Ambos se saludaron en silencio. A juzgar por la mirada de Jeff, Cal llegó a la conclusión de que Cindy debía de tener razón. Algo importante se estaba cociendo allí.
Vance, seguido por Bill Telford, entró instantes después de Jeff. La presencia del superintendente del parque era la confirmación de lo importante que era aquella reunión. Cuando todos estuvieron sentados, el jefe examinó con la mirada al grupo.
– Buenos días, señores. Gracias por venir en este día tan primaveral -todos rieron la ironía-. Hace poco estábamos reunidos en este mismo lugar para dar la despedida a dos veteranos que ya están disfrutando de su jubilación. Es momento ahora de dar la bienvenida a las personas que han de sustituirlas. Después de tratar el asunto con el superintendente Telford, me complace anunciar los siguientes ascensos: el ranger Thompson, destacado hasta ahora en Tuolumne Meadows, será nuestro nuevo jefe de Departamento de Administración y Gestión de Infraestructuras. Jeff tiene una experiencia y unas cualidades que hacen de él el hombre idóneo para el cargo.
Cal se alegró. Nadie se lo merecía más que su amigo. Todos aplaudieron la decisión, pero él más que nadie.

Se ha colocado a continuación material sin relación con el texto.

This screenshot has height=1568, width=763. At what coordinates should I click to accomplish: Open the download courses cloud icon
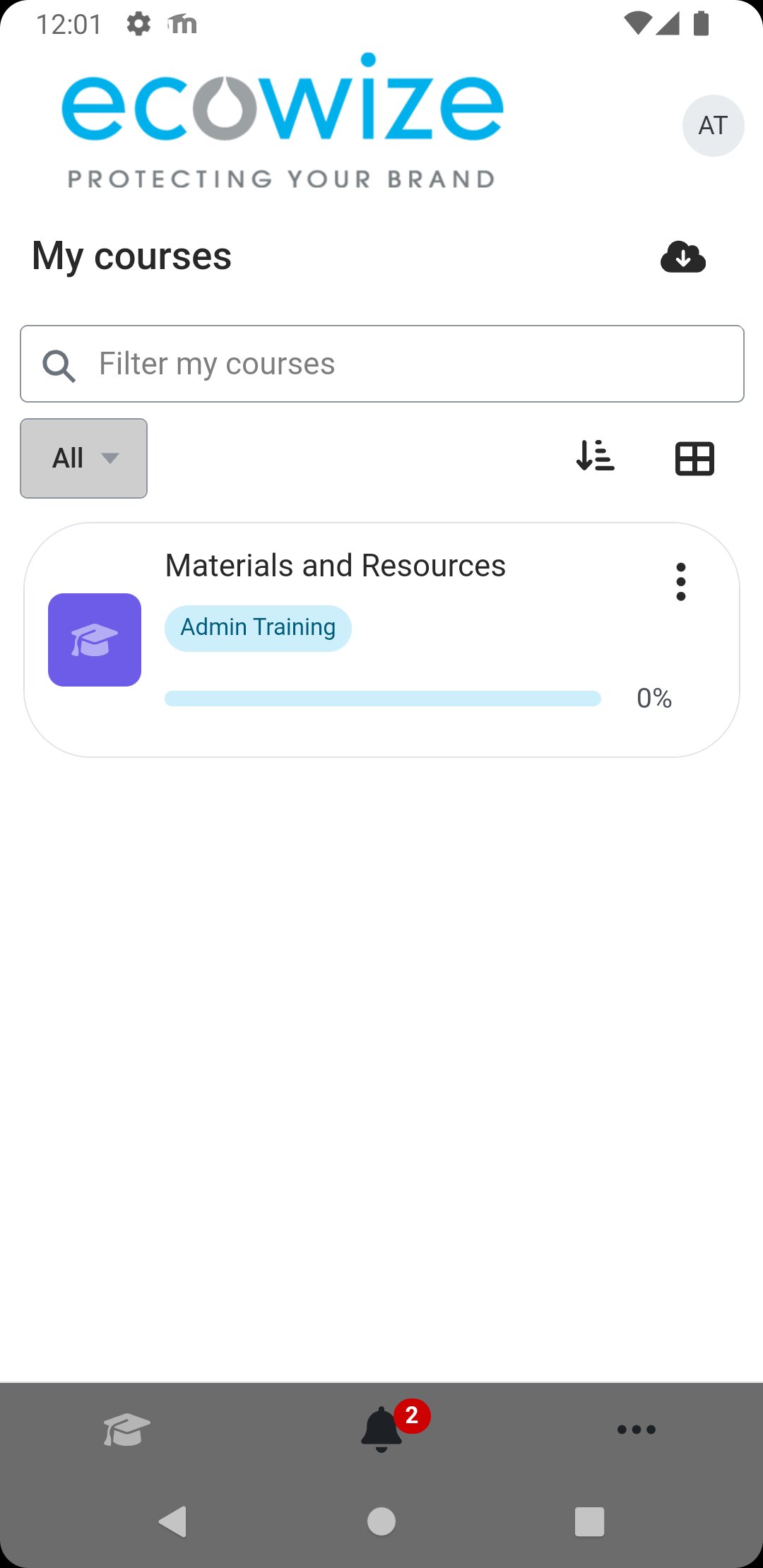pos(682,258)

– El segundo ascenso no creo que sea una sorpresa para nuestro amigo Cal Hollis -continuó diciendo Vance-. Ayer por la tarde, después de regresar de su viaje, le pedí que dejara libre su cabaña de Wawona para que pudiera trasladarse allí otro ranger -Cal escuchaba atentamente sin poder dar crédito a las palabras del jefe-. Durante los últimos siete años, Cal ha sido el ayudante de Paul Thomas. Ahora que Paul se ha retirado, la encomiable tarea de velar por nuestra flora y fauna debe recaer en Calvin Hollis. No puedo pensar en nadie más cualificado que él para desempeñar este cargo de biólogo jefe del parque -todos aplaudieron efusivamente.